__Extract__

::::::::

SANTIAGO – Chilean President Gabriel Boric’s administration on Tuesday sent a bill that limits pension withdrawals to debt payments, hours before a congressional committee was set to vote on another proposal allowing a 10% withdrawal of pension funds.
Both proposals permit workers to withdraw pension funds before retirement to help deal with economic fallout from the COVID-19 pandemic. However, the government argues a blanket withdrawal will pump too much money into the economy and spur inflation, and is instead proposing withdrawals should only be used to pay back debt.
“We are confident that what we are proposing as an alternative [to congress] is clearly superior and that makes it unnecessary to expose citizens, particularly those with lower incomes, to increases in inflation that will further deteriorate their purchasing power,” said Finance Minister Mario Marcel, who introduced the new bill.
“It is a way of making pension funds saved by workers available for matters in which their use does not imply higher inflation, higher demand or higher consumption,” he said.

::::::::

__Information shown__
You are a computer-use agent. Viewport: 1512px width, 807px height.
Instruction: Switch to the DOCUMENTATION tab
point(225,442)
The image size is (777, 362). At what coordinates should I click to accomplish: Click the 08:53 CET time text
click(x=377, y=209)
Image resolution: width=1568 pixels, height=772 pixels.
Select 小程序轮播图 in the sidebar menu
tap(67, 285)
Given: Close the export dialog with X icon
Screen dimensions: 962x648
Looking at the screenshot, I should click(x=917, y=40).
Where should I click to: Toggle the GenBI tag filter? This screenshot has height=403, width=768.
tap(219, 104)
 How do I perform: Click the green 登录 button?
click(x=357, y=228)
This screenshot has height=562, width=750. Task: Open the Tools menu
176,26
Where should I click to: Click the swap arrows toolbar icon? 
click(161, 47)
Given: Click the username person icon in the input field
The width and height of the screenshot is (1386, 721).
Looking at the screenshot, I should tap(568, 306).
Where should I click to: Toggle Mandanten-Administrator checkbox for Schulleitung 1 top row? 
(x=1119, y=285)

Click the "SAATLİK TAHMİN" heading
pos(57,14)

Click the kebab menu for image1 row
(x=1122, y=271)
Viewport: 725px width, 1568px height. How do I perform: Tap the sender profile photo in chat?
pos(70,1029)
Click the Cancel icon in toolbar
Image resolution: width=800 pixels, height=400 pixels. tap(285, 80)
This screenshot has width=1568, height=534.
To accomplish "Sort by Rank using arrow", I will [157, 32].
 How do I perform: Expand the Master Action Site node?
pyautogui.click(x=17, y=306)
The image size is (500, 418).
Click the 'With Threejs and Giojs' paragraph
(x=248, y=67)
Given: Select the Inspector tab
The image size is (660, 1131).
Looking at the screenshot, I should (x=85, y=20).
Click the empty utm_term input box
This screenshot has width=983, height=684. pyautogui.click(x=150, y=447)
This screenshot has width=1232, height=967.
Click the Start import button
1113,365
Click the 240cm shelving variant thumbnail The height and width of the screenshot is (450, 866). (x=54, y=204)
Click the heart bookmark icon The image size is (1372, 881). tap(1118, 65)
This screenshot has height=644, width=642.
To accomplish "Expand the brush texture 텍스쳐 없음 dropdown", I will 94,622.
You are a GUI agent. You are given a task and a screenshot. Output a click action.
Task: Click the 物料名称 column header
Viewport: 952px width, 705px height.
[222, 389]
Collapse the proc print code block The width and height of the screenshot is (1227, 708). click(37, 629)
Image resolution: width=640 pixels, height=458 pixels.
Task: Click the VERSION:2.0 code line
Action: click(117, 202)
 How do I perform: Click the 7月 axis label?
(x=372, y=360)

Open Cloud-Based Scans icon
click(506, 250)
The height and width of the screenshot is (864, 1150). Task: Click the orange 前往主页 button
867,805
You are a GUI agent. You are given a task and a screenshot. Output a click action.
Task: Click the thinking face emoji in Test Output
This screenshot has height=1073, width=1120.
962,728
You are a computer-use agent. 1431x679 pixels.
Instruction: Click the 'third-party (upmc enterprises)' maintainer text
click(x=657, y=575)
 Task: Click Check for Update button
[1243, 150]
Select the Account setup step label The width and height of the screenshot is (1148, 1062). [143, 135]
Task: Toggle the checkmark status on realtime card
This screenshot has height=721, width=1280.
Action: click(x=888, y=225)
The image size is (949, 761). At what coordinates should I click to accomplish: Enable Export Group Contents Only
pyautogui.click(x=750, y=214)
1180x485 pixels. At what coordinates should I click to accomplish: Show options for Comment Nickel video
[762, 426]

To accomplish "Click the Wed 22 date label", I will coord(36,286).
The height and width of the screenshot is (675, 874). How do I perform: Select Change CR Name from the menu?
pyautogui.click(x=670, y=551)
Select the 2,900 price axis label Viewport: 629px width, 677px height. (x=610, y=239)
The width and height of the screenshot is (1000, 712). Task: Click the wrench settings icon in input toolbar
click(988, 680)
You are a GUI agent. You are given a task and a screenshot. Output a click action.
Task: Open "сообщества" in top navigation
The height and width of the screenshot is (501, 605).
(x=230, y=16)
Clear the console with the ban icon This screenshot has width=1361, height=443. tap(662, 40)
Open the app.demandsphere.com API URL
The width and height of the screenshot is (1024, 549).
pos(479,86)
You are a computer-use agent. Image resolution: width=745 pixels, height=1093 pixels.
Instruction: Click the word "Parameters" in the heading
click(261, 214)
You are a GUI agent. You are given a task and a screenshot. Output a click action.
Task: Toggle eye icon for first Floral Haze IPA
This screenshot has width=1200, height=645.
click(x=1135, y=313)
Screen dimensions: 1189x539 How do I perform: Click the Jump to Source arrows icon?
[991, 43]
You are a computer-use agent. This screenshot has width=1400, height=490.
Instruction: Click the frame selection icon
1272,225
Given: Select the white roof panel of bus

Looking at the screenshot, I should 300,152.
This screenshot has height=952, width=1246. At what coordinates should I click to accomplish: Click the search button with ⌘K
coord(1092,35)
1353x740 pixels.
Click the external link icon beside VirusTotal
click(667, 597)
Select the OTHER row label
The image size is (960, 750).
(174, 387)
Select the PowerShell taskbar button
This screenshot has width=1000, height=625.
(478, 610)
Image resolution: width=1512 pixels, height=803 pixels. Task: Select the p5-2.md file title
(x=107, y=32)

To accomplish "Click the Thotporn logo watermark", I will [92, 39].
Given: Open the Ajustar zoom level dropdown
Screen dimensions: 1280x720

::::::::

__Instructions__
1. Rewrite the article on Chile's pension withdrawal bills from "Both proposals permit" up to and including "the new bill.", replacing "inflation" with "rising prices".
2. According to the article on Chile's pension withdrawal bills, what does the government propose that pension withdrawals be used for?
3. Go on with the article on Chile's pension withdrawal bills from where it stops.

__Exercise answers__
1.
Both proposals permit workers to withdraw pension funds before retirement to help deal with economic fallout from the COVID-19 pandemic. However, the government argues a blanket withdrawal will pump too much money into the economy and spur rising prices, and is instead proposing withdrawals should only be used to pay back debt.
“We are confident that what we are proposing as an alternative [to congress] is clearly superior and that makes it unnecessary to expose citizens, particularly those with lower incomes, to increases in rising prices that will further deteriorate their purchasing power,” said Finance Minister Mario Marcel, who introduced the new bill.

2. Only to pay back debt.

3.
The new proposal also sets a 10% withdrawal ceiling, but limits access to pension funds for alimony payments, mortgages and other debts. The bill also bolsters unemployment insurance.
“These are resources to lower the [burden] of a debt or pay alimony,” he added.
Marcel presented the plan alongside Giorgio Jackson, the secretary-general of the presidency and Boric’s liaison with congress. Jackson said it’s now up to legislators to see “how this (the proposal) affects the processing of the other project.”
Since July 2020, Congress has allowed three withdrawals for workers to cash in 10% of their pension fund, but a fourth withdrawal was voted down last December.
Boric supported the four previous withdrawals, but opposes the another withdrawal citing the effect on inflation and Chile’s economic recovery.